In this section, you will be able to answer questions such as:

where does an error happen in a codebase?
when during compilation was a particular tree introduced?
where is a particular object created?
where is a particular value assigned to a variable?

You may be able to quickly find the source responsible for an issue by consulting common issue locations

What phase generated a particular tree?

As described in the compiler lifecycle, each phase transforms the trees and types that represent your code in a certain way.

To print the code as it is transformed through the compiler, use the compiler flag -Xprint:all. After each phase group is completed, you will see the resulting trees representing the code.

It is recommended to test -Xprint:all on a single, small file, otherwise a lot of unnecessary output will be generated.

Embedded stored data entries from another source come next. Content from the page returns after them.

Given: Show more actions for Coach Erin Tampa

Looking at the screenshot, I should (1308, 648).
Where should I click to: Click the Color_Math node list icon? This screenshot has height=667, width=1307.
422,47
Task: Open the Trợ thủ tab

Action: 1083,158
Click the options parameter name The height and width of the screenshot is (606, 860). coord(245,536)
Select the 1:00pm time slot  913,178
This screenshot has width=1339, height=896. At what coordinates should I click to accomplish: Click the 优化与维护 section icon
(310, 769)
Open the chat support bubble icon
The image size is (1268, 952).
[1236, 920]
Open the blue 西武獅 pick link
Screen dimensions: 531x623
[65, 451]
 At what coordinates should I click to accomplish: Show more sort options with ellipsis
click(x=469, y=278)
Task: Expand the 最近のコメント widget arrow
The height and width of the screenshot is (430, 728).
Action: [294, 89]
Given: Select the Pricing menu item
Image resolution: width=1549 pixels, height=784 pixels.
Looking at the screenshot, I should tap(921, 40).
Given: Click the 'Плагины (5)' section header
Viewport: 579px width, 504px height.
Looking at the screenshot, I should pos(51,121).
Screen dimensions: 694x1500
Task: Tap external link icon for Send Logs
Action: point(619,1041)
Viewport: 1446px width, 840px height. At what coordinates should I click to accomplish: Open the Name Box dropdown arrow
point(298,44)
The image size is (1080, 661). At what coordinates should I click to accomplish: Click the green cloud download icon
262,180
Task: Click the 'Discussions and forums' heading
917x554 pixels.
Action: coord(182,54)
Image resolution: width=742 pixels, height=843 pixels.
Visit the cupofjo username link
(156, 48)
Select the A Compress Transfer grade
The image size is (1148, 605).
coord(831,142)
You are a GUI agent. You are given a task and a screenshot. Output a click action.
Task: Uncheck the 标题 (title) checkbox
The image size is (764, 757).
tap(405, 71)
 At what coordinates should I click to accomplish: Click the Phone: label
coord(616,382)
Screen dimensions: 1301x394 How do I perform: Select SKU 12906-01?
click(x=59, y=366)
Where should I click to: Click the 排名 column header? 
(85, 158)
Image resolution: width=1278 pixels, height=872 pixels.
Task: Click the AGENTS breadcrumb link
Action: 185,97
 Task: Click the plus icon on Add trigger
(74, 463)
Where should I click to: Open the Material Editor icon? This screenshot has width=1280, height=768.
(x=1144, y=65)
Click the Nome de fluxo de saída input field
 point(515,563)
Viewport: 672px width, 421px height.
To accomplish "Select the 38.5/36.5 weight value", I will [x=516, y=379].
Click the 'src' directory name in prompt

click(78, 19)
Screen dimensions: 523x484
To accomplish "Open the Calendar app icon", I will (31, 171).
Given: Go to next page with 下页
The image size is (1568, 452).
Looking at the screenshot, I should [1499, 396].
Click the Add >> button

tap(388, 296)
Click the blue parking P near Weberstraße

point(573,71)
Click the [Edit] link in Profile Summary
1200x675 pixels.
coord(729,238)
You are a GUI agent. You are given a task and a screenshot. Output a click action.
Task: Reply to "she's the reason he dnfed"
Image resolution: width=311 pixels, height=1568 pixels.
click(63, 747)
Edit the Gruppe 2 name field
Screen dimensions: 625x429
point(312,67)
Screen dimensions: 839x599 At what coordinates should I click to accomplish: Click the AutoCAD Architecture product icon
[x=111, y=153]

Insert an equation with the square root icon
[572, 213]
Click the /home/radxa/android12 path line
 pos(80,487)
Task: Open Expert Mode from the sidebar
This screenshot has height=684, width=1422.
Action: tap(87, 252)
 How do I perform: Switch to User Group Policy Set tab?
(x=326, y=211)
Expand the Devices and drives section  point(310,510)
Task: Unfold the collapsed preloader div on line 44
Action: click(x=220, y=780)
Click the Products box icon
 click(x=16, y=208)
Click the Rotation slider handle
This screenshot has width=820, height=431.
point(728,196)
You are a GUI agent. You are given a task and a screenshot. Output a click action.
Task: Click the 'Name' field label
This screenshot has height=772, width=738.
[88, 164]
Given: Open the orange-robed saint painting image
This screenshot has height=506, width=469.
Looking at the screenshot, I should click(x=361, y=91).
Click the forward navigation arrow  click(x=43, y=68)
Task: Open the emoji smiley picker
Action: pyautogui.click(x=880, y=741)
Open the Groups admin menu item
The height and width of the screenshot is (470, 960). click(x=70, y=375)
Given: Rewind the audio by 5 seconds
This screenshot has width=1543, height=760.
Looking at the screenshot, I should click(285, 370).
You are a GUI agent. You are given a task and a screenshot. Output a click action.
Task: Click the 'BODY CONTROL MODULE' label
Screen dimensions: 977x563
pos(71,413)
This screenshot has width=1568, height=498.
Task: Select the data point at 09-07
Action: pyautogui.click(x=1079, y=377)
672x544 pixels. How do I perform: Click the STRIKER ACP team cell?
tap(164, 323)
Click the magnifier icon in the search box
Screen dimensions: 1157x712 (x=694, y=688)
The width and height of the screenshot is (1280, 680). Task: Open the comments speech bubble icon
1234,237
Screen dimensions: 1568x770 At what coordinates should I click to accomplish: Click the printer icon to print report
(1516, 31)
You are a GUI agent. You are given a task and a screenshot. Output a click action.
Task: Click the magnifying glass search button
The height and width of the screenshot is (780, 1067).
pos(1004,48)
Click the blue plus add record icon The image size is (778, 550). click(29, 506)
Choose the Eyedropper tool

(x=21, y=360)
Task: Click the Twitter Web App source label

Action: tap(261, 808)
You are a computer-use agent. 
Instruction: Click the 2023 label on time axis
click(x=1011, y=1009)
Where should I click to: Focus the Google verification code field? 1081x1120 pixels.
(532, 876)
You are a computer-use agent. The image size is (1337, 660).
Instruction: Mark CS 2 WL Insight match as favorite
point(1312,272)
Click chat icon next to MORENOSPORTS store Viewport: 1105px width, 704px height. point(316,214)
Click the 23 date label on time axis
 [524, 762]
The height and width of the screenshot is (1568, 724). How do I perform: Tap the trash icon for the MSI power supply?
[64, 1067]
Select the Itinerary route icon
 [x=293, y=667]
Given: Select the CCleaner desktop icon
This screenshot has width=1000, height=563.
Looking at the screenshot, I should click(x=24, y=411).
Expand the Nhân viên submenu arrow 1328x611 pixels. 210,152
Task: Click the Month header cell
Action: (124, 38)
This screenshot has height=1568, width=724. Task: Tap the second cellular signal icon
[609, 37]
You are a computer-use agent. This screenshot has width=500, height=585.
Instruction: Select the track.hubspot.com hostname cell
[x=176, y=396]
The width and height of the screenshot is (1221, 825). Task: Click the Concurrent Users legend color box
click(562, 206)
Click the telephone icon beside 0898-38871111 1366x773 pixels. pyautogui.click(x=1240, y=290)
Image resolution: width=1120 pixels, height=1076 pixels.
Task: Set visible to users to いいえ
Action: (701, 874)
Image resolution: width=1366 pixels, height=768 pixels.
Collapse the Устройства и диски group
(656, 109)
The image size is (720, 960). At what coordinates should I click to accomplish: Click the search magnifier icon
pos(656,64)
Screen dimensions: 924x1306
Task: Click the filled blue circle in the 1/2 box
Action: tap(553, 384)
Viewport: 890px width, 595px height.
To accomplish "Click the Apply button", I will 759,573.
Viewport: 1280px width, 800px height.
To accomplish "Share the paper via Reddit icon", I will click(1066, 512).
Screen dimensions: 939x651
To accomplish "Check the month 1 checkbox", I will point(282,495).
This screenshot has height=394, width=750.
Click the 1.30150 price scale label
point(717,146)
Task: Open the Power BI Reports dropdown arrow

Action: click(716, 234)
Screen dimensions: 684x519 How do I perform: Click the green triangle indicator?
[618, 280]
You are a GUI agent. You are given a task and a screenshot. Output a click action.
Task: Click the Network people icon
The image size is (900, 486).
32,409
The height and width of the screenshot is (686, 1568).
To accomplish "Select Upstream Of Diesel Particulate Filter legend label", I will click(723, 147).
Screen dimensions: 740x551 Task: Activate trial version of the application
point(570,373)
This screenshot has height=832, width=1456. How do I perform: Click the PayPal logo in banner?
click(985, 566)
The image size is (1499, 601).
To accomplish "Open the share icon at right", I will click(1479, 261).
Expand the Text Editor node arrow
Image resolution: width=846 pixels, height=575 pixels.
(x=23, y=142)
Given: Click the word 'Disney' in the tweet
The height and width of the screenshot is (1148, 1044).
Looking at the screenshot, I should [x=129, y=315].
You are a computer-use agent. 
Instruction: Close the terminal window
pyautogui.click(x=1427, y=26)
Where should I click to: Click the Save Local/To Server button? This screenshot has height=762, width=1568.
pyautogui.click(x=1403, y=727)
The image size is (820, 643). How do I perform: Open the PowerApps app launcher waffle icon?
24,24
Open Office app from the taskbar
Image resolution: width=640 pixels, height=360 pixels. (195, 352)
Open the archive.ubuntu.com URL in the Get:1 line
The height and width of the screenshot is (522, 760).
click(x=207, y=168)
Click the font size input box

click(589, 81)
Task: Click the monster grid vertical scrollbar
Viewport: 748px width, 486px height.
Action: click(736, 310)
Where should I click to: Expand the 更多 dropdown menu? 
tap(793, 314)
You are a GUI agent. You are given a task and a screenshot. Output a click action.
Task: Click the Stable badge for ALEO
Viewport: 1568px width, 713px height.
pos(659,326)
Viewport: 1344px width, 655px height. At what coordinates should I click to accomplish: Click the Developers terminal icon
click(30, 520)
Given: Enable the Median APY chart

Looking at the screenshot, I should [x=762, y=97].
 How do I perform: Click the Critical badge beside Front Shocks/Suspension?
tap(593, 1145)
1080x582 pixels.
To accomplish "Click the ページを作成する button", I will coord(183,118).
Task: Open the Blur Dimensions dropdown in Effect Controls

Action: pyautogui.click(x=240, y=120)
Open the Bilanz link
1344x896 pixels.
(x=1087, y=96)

Trace a Tree Creation Site

When you see a problematic tree appear after a certain phase group, you know to isolate the rest of your search to the code of that phase. For example if you found a problematic tree after phase posttyper, the problem most likely appears in the code of PostTyper. We can trace the exact point the tree was generated by looking for its unique ID, and then generating a stack trace at its creation:

Run the compiler with -Xprint:posttyper and -Yshow-tree-ids flags. This will only print the trees of the posttyper phase. This time you should see the tree in question be printed alongside its ID. You'll see something like println#223("Hello World"#37).
Copy the ID of the desired tree.
Run the compiler with -Ydebug-tree-with-id <tree-id> flag. The compiler will print a stack trace pointing to the creation site of the tree with the provided ID.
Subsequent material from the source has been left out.